[Assignment] Transcribe the records below exactly as they appear.

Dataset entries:
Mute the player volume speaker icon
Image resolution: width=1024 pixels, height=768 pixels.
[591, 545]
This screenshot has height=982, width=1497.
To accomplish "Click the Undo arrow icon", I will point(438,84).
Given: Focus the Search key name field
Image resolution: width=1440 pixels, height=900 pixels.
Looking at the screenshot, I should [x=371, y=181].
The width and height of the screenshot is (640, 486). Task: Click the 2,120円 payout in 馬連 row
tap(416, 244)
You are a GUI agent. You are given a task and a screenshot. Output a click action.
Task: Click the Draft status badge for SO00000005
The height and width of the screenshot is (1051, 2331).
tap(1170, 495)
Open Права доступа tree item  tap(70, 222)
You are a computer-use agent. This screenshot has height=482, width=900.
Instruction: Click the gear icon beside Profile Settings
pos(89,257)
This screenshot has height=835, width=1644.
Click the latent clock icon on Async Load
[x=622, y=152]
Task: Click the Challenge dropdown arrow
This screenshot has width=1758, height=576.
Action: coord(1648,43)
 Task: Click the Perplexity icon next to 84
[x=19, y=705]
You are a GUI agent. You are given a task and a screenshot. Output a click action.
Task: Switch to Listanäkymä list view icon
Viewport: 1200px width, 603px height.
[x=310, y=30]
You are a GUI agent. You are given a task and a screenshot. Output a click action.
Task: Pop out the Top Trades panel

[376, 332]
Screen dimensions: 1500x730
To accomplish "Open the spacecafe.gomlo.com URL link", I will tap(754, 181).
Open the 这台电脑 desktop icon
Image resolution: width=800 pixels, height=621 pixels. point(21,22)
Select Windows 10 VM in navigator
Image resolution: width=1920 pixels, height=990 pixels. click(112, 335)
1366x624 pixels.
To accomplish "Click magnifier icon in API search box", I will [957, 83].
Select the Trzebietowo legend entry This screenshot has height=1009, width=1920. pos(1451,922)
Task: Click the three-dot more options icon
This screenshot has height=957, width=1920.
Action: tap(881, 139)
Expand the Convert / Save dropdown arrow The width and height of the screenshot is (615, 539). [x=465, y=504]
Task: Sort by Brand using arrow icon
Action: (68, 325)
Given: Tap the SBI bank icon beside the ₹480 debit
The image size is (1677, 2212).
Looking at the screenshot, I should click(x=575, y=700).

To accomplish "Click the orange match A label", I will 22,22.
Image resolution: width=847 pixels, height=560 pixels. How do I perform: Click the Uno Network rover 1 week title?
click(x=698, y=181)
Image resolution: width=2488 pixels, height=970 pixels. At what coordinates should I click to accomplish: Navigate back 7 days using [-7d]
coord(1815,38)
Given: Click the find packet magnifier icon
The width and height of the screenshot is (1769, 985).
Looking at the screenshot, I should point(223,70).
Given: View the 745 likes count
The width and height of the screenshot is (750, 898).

[Reply to the exercise]
Mute the player volume speaker icon
Image resolution: width=1024 pixels, height=768 pixels.
[591, 545]
This screenshot has height=982, width=1497.
To accomplish "Click the Undo arrow icon", I will point(438,84).
Given: Focus the Search key name field
Image resolution: width=1440 pixels, height=900 pixels.
Looking at the screenshot, I should [x=371, y=181].
The width and height of the screenshot is (640, 486). Task: Click the 2,120円 payout in 馬連 row
tap(416, 244)
You are a GUI agent. You are given a task and a screenshot. Output a click action.
Task: Click the Draft status badge for SO00000005
The height and width of the screenshot is (1051, 2331).
tap(1170, 495)
Open Права доступа tree item  tap(70, 222)
You are a computer-use agent. This screenshot has height=482, width=900.
Instruction: Click the gear icon beside Profile Settings
pos(89,257)
This screenshot has height=835, width=1644.
Click the latent clock icon on Async Load
[x=622, y=152]
Task: Click the Challenge dropdown arrow
This screenshot has width=1758, height=576.
Action: coord(1648,43)
 Task: Click the Perplexity icon next to 84
[x=19, y=705]
You are a GUI agent. You are given a task and a screenshot. Output a click action.
Task: Switch to Listanäkymä list view icon
Viewport: 1200px width, 603px height.
[x=310, y=30]
You are a GUI agent. You are given a task and a screenshot. Output a click action.
Task: Pop out the Top Trades panel

[376, 332]
Screen dimensions: 1500x730
To accomplish "Open the spacecafe.gomlo.com URL link", I will tap(754, 181).
Open the 这台电脑 desktop icon
Image resolution: width=800 pixels, height=621 pixels. point(21,22)
Select Windows 10 VM in navigator
Image resolution: width=1920 pixels, height=990 pixels. click(112, 335)
1366x624 pixels.
To accomplish "Click magnifier icon in API search box", I will [957, 83].
Select the Trzebietowo legend entry This screenshot has height=1009, width=1920. pos(1451,922)
Task: Click the three-dot more options icon
This screenshot has height=957, width=1920.
Action: tap(881, 139)
Expand the Convert / Save dropdown arrow The width and height of the screenshot is (615, 539). [x=465, y=504]
Task: Sort by Brand using arrow icon
Action: (68, 325)
Given: Tap the SBI bank icon beside the ₹480 debit
The image size is (1677, 2212).
Looking at the screenshot, I should click(x=575, y=700).

To accomplish "Click the orange match A label", I will 22,22.
Image resolution: width=847 pixels, height=560 pixels. How do I perform: Click the Uno Network rover 1 week title?
click(x=698, y=181)
Image resolution: width=2488 pixels, height=970 pixels. At what coordinates should I click to accomplish: Navigate back 7 days using [-7d]
coord(1815,38)
Given: Click the find packet magnifier icon
The width and height of the screenshot is (1769, 985).
Looking at the screenshot, I should point(223,70).
Given: View the 745 likes count
The width and height of the screenshot is (750, 898).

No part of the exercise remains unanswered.